--- DATA PROVIDED Enclosed Below ---

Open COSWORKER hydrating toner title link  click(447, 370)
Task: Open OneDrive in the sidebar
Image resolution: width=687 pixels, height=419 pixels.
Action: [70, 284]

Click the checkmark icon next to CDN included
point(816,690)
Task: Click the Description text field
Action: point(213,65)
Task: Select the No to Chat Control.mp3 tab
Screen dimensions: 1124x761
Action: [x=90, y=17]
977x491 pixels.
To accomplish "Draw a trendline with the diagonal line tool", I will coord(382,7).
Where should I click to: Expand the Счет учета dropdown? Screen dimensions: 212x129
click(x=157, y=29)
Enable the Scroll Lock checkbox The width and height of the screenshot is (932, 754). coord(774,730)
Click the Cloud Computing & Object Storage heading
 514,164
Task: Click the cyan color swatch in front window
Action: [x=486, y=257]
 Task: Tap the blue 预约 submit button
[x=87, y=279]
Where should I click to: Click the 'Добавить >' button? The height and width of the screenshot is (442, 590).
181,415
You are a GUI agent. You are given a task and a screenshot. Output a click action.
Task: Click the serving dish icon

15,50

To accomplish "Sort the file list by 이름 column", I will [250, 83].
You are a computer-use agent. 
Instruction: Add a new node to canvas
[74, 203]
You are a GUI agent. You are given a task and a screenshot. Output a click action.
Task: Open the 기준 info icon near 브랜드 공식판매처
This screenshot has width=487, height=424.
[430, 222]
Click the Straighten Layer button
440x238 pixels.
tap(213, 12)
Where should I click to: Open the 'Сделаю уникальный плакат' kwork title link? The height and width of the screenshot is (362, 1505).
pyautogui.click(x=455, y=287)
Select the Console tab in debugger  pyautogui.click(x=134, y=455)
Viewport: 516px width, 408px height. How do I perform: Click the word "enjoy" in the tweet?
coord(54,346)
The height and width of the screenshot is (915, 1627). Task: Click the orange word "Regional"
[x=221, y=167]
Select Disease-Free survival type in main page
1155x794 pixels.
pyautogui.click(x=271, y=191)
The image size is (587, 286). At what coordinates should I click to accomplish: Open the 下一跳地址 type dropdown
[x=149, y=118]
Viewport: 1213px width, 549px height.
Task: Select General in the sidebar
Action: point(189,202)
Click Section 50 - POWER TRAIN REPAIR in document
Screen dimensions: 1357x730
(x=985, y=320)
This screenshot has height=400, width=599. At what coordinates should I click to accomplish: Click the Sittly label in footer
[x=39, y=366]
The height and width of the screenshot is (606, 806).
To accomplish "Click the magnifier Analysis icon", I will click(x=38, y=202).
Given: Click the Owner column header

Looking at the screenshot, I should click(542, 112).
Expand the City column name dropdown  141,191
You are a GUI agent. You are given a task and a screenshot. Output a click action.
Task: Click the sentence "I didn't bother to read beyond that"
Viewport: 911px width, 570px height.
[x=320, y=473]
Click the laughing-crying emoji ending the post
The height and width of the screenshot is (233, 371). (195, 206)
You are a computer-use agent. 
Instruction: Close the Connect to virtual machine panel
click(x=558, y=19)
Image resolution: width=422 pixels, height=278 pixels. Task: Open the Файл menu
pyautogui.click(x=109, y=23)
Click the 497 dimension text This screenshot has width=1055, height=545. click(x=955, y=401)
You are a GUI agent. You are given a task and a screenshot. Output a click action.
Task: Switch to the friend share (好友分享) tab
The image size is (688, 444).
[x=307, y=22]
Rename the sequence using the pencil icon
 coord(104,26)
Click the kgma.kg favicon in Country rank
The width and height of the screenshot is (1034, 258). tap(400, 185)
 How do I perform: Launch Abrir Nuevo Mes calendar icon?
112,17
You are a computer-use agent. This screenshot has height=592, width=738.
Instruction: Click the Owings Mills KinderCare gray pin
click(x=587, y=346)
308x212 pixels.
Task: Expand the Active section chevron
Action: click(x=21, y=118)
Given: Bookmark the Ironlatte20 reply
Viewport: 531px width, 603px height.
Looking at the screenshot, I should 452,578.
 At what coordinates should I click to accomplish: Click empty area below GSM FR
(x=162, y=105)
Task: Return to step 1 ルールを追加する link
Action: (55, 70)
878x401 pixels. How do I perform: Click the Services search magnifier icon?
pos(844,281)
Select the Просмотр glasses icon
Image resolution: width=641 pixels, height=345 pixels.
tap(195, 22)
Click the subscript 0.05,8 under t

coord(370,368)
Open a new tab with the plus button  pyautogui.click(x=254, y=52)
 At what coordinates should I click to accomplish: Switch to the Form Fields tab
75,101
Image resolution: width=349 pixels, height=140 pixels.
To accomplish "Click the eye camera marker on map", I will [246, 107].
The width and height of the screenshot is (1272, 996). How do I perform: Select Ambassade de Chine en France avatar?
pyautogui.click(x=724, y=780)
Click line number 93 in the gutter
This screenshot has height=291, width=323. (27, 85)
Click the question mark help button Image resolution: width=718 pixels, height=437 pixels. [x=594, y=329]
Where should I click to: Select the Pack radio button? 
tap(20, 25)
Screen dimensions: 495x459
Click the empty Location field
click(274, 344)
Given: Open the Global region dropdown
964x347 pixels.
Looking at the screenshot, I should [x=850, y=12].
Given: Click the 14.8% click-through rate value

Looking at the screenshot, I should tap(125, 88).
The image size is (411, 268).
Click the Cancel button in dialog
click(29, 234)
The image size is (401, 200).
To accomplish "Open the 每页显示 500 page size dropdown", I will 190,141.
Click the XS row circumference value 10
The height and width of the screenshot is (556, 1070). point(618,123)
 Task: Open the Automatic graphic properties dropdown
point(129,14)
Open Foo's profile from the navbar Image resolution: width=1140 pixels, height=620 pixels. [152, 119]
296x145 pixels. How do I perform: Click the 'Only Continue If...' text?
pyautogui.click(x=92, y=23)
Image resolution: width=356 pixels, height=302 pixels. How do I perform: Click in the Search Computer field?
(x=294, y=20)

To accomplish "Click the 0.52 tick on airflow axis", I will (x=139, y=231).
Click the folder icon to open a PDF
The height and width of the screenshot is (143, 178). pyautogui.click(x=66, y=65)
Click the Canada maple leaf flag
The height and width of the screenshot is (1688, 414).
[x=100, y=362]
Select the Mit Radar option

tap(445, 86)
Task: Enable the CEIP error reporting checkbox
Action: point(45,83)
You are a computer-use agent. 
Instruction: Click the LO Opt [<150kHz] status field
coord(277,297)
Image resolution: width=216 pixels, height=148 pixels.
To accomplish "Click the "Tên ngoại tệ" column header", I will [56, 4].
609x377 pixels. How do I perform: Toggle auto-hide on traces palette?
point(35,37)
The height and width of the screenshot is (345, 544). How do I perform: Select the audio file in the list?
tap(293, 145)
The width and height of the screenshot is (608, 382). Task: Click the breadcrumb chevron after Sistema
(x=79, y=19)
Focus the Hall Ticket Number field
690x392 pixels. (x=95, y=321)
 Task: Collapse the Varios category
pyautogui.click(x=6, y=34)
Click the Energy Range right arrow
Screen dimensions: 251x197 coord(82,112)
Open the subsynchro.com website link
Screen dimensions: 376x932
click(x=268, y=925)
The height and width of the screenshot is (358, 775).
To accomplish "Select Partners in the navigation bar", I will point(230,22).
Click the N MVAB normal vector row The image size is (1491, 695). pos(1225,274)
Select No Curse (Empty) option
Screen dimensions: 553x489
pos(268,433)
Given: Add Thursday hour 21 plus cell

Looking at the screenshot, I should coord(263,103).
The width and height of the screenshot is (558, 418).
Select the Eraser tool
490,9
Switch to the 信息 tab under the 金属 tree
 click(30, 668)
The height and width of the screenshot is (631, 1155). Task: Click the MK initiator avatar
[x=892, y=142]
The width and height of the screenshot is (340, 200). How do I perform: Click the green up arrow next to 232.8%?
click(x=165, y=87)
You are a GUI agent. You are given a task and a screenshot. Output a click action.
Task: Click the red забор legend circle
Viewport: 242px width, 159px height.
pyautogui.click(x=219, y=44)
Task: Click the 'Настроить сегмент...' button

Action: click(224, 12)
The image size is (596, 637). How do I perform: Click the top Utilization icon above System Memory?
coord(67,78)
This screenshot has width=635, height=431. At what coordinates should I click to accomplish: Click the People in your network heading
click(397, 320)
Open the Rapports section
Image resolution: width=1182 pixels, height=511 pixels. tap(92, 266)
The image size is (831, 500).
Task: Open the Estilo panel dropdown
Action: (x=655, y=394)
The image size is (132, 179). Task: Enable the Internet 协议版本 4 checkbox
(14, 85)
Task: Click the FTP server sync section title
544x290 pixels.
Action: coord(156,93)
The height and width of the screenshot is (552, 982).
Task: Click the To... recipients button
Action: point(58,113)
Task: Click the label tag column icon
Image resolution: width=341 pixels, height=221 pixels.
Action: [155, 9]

--- End of Enclosed DATA PROVIDED ---

• _PROBLEM REQUIREMENTS_
Only the lines above from the one with "878x401 pixels. How" up to and including the one with "Open a new tab" should be repeated, exactly as written.

• _ANSWER TO THIS PROBLEM_
878x401 pixels. How do I perform: Click the Services search magnifier icon?
pos(844,281)
Select the Просмотр glasses icon
Image resolution: width=641 pixels, height=345 pixels.
tap(195, 22)
Click the subscript 0.05,8 under t

coord(370,368)
Open a new tab with the plus button  pyautogui.click(x=254, y=52)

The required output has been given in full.